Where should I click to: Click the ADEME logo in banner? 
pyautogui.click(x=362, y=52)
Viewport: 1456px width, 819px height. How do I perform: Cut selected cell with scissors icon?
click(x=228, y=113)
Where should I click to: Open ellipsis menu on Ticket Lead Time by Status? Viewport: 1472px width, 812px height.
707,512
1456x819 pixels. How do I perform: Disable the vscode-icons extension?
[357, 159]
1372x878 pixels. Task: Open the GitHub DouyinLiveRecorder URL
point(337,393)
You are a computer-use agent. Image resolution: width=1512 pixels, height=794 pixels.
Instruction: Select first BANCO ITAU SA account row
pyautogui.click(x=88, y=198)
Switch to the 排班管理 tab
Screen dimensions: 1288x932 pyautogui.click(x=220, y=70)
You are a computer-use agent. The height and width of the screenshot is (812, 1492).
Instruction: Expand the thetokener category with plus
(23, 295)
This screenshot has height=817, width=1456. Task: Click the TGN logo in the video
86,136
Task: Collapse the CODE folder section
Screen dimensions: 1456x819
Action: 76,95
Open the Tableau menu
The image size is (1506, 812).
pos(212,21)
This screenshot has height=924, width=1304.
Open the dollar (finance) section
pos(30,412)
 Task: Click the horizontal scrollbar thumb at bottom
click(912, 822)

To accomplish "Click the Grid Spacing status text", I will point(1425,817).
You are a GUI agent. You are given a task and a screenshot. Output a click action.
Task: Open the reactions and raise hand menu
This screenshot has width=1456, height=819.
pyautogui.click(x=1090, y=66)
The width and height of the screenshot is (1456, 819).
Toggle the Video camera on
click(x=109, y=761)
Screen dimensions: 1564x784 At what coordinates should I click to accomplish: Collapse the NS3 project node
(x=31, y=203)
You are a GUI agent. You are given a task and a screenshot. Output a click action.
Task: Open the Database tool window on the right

Activity: Across the data, find each line that has "computer" in it and copy that line.

Response below:
You are a computer-use agent. Image resolution: width=1512 pixels, height=794 pixels.
You are a computer-use agent. The height and width of the screenshot is (812, 1492).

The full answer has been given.